Atom Feed for Comments 10 Responses to “Performance and Pymake”

  1. Robert O'Callahan Says:

    Maybe Python just isn’t the right tool for this job.

  2. johnjbarton Says:

    I’m puzzled by your question here Ben. Is 7 seconds a significant factor?

    Some years ago the author of the Jikes Java compiler, Phillippe Charles, did an extensive analysis of his tool. He had a choice: build a dependency graph and compile only the changed ones or compile all. He found that compile all won hands down. CPUs are so fast compared to disk drives that walking the file system dominates. He ditched the dependency analysis; Jikes was renowned as a fast compiler.

    So maybe the more important difference between Windows and Linux and between your optimized python and make could be file i/o management.

    jjb

  3. Vlad Vukicevic Says:

    I don’t think it’s a problem with python; I think that -make- might not be the right tool for this job.

  4. Arpad Borsos Says:

    I’ve read somewhere that SCons’ performance problems are due to variable expansion as well. I can’t find the link though.

  5. kbrosnan Says:

    Would taking the Hg approach of using C for the slow parts of python be of benefit? It is touched upon in the video http://video.google.com/videoplay?docid=-7724296011317502612 about 15:00 to 21:00 it is a bit hand wavy. Of course asking them or poking their source may yield fruit.

  6. Robert Sayre Says:

    The older hotshot profiler outputs logs you can feed to kcachegrind.
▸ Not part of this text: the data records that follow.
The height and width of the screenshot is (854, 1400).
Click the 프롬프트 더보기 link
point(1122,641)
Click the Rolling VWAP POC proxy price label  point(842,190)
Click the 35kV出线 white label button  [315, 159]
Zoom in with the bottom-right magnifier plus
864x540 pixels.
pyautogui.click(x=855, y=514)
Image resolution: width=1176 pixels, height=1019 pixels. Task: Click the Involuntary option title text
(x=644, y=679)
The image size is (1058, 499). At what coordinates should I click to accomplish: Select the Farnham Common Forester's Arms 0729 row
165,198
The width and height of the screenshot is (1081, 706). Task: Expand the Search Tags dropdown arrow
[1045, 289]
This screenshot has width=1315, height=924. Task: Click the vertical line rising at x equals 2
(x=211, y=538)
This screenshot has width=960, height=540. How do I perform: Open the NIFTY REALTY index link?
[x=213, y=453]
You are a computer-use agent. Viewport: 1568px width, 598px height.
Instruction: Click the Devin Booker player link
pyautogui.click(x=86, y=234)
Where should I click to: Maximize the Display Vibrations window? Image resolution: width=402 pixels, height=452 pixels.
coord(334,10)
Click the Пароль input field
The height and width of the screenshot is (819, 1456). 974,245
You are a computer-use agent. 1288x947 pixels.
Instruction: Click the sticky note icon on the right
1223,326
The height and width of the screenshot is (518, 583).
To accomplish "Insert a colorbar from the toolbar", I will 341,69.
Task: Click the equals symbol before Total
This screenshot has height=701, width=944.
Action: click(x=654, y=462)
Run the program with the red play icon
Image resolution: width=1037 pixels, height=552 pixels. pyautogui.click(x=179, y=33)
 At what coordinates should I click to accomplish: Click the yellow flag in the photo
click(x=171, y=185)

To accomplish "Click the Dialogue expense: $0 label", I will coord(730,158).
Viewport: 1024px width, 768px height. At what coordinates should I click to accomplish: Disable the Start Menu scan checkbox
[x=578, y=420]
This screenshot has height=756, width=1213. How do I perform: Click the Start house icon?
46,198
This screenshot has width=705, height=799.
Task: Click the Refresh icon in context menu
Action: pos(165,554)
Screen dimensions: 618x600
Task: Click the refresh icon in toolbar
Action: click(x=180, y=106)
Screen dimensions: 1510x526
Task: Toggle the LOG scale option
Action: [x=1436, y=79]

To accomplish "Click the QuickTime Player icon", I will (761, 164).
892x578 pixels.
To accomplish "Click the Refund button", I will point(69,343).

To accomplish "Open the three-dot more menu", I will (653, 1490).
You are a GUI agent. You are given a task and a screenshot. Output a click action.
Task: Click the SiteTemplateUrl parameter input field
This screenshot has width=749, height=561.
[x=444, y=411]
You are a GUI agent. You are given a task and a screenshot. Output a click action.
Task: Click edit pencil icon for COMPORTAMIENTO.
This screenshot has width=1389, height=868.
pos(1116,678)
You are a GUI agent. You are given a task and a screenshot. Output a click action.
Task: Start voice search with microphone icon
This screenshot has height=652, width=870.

Google says there are patches floating around for cProfile as well. kcachegrind has that homely linux look, but I like its area-based visualizations better than shark hierarchical profiles.

  7. Sylvain Says:

    Could be interesting to give Psyco a try (http://psyco.sourceforge.net/).

  8. Benjamin Smedberg Says:

    Sylvain/kbrosnan: both approaches would necessitate that Mozilla builders have psycho, or compile a binary module (or suffer from much worse performance). That’s not really an option I’d like to consider at this point.

    Robert, yes, this may be the wrong tool for actually running makefiles. Though as an import tool for some other format it’s still going to be pretty helpful.

    johnjbarton, 7 seconds of make overhead just to build XPCOM is a pretty big deal, yes, if you multiply that over the entire tree. We’re trying to reduce the time it takes to do a complete do-nothing rebuild to, say, <30 seconds total. Your comparison with Jikes makes no sense, since recompiling Mozilla from scratch requires hours of CPU time.

  9. Vlad Vukicevic Says:

    Oh, one pymake bug — it doesn’t handle msys style “/c/foo” paths. I hacked around that for testing tier_xpcom, but I can’t test a full build because of that — is that an easy fix? (I get into that situation by using an absolute path to configure, needed for the WinCE build due to a bug for now.)

  10. Benjamin Smedberg Says:

    Vlad, that’s intentional (python and pymake are not MSYS programs). I have a patch which avoids leaking msys-style paths into makefiles.